The result has been quite disappointing for me, regarding Halliday's book.
The book is very clear and well illustrated, and can be successfully used as an easy intro to the subject. It is also complete since you'll find all of the classical and modern Physics topics.
But ... but unfortunately in this case easy has meant shallow to me, since it often happened that for a given topic, concepts were given "as they were", with no explanation of the why or how scientists arrived to a given formulation or result. Take the case of Simple Harmonic Motion: x = Acos(wt+f). Although this formula presents no difficulties to me, I wonder where it does come from, how we (humans) first arrived to this conclusion. I had to read Sears and Zemansky to learn that the experiment that lead to this kind of formula includes a simple form of phasors.
The approaches sounds quite different to me: Halliday says "Take it for granted, be faithful", Sears and Zemansky say "This is the proper kind of formula, and you can see why by yourself if you do ...".
This is important to me, since I use to block myself on a concept until I fully understand it.
Another drawback of this book is the quantity of problems at the end of the chapter. In my humble opinion, an average of 65-70 problems are too few (considering you have the solutions of only half of them, i.e. the odd numbered ones).
So, this is my conclusion: easy and complete introduction to Physics, but too shallow to be really useful in a university course.

Good for Physics
I used this book in high school for AP Advanced Physics for mechanics and electromagnetics, but unfortunately did not take the AP test. So now that I am in college and am taking physics - only the second semester electromagnetics and optics, guess what, it is the exact same book. I can see how people find the book not very easy to read. I didn't understand much of it in high school. Now that I am taking it for a second time in college though, I can read the book and it makes perfect sense. I skip lecture about 50% of the time, and have a 97% in the class.

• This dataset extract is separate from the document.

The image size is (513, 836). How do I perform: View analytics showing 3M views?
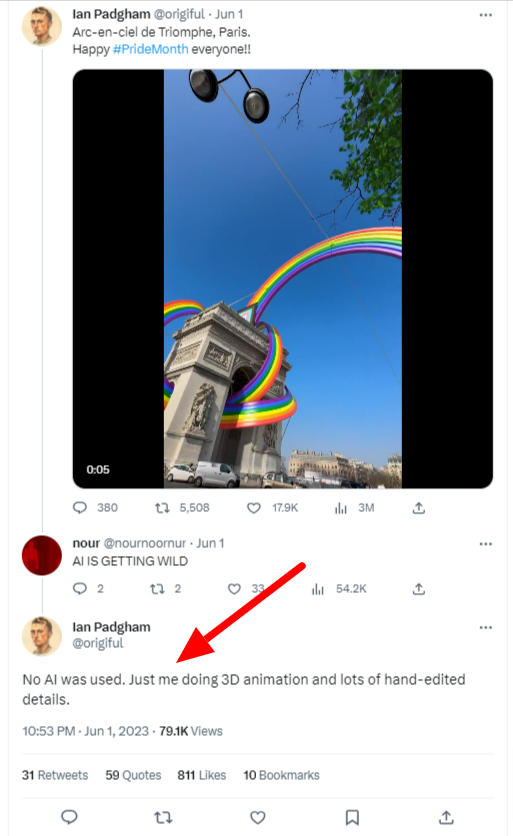(x=341, y=508)
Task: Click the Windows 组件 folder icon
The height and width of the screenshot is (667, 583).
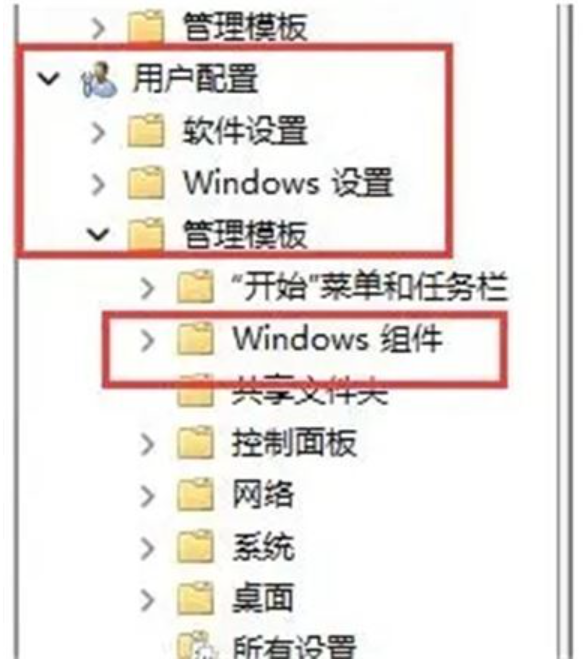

Problems at the end of each chapter aren't that difficult.

The classic......(I used it as a T.A. and as a student)
I am a graduate student in physics and I have been a teaching assistant for 3 years now at Iowa State Univesity and SUNY Stony Brook. I have taught introductory physics numerous times and I have teaching experience with this book: IT IS GREAT. It is everything that the students ever dreamed of. Every chapter has really easy to follow explanation of the fundamental theory and numerous step-by-step solved problems and examples. It also has nice boxes with general strategies for solving problems. At the end of every chapter there is an extensive collection of exercises that fit well with the material of the book.

An advice for the students: Dont start doing your homework before you understand the material. I have seen it numerous times, students that have not understood what is really going on, trying to solve the problems. Big mistake. Open the Halliday-Ressnick book, study the material first and then solve the problems. There is a general fear among the students to go through the theory of the book (any book) first and spend some quality time trying to absorb it. They just think that physics is too difficult of a subject and that they wont understand a thing. For that reason they just use their collection of formulae and blindly try to apply it in order to solve the problems.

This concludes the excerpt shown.